Foucault News

News and resources on French thinker Michel Foucault (1926-1984)

Special section Philosophical Studies, Alcoff’s Rape and Resistance (2020)

Philsophical Studies, Volume 177, Issue 2, February 2020

Ann J. Cahill, Alcoff’s Rape and Resistance: A Précis

Abstract
This article summarizes Linda Martin Alcoff’s Rape and Resistance (Polity, Cambridge, 2018). Alcoff’s analysis centers on a political and philosophical defense of the need to recognize the complexity of both the phenomenon of sexual assault and the various political attempts to counter it. Such complexity extends to the process of describing an experience of sexual assault (whether public or private), which Alcoff argues is always shaped by a multitude of political and social discourses. Alcoff’s Foucauldian analysis results in an innovative description of the harms of sexual assault, one that focuses on the ways in which experiences of sexual assault prohibit the active involvement of the subject in the development of their sexual subjectivity. Recognizing that gender-based violence is a global phenomenon, Alcoff nevertheless argues that place-specific instances of such violence are contextualized by the larger phenomenon, which is heterogeneous to its core. The article concludes by posing several questions to Alcoff, centered on the themes of the ethics of sexual experimentation, assailants’ ascription of hyperagency to targets of sexual assault, and how sexual assault may influence the sexual subjectivity of maleidentified victims, particularly those who were assaulted as children.

Keywords
Sexual violence Rape Foucault Subjectivity Global gender-based violence

Additional articles
Megan Burke, Survivor experience and the norm of self-making: comments on Rape and Resistance

Susan J. Brison.

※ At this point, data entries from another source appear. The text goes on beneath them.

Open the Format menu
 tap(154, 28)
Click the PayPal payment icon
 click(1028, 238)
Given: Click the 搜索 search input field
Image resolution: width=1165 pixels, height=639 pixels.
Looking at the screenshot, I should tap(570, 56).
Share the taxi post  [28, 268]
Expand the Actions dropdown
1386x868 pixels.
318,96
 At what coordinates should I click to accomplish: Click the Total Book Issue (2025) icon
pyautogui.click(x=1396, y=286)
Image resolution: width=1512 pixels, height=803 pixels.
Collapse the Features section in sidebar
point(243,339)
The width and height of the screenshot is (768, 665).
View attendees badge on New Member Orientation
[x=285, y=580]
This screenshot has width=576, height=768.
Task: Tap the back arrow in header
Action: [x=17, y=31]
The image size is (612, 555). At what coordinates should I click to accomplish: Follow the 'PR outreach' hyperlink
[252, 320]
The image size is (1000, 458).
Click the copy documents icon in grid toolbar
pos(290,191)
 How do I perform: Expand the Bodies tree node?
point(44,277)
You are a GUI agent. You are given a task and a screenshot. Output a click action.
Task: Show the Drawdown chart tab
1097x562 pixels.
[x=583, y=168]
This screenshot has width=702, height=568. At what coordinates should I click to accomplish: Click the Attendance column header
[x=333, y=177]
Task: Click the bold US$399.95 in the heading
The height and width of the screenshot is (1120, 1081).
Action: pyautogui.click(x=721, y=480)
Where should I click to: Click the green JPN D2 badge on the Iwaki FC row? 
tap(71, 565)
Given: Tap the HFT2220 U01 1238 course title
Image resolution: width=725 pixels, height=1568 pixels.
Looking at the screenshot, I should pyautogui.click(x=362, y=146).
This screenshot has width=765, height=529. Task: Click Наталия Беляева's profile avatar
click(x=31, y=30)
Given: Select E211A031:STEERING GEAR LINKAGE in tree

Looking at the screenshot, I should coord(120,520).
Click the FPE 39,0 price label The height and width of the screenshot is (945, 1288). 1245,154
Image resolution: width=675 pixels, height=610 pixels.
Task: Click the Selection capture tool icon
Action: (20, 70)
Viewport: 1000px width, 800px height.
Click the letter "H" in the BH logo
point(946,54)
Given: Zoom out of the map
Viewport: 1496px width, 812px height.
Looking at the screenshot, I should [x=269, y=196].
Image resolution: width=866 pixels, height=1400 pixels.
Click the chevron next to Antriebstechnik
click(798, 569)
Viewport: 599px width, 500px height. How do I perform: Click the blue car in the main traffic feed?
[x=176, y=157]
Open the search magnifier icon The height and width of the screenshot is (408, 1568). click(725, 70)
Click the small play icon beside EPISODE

Can we end the feminist ‘sex wars’ now? Comments on Linda Martín Alcoff, Rape and resistance: Understanding the complexities of sexual violation

Response
Linda Martín Alcoff

Abstract
In this response to the comments on my book, Rape and Resistance: Understanding the Complexities of Sexual Violation, I offer a further elaboration of the crucial concept of sexual subjectivity put forward as a way to approach the normative evaluation of sexual practices. This concept makes possible a healthy pluralism without retreating to a facile libertarian view that would render consent sufficient to determine morally unproblematic sex. The concept of sexual subjectivity sanctions experimentation in our sexual lives (individual and also collective) and the question arises as to whether this opens the door to anything. Yet the concept of experimentation also presupposes that some experiments fail and that all require assessment. I argue that assessment is best done in intra-group discussions where people share broad experiences and aims, but it is also possible to communicate concerns and ideas across groups. I then discuss my use of Foucault to elaborate the specific challenges that are encountered when one tries to speak about rape and sexual violations, and also the ways we can use his work to develop more effectively resistant speaking practices.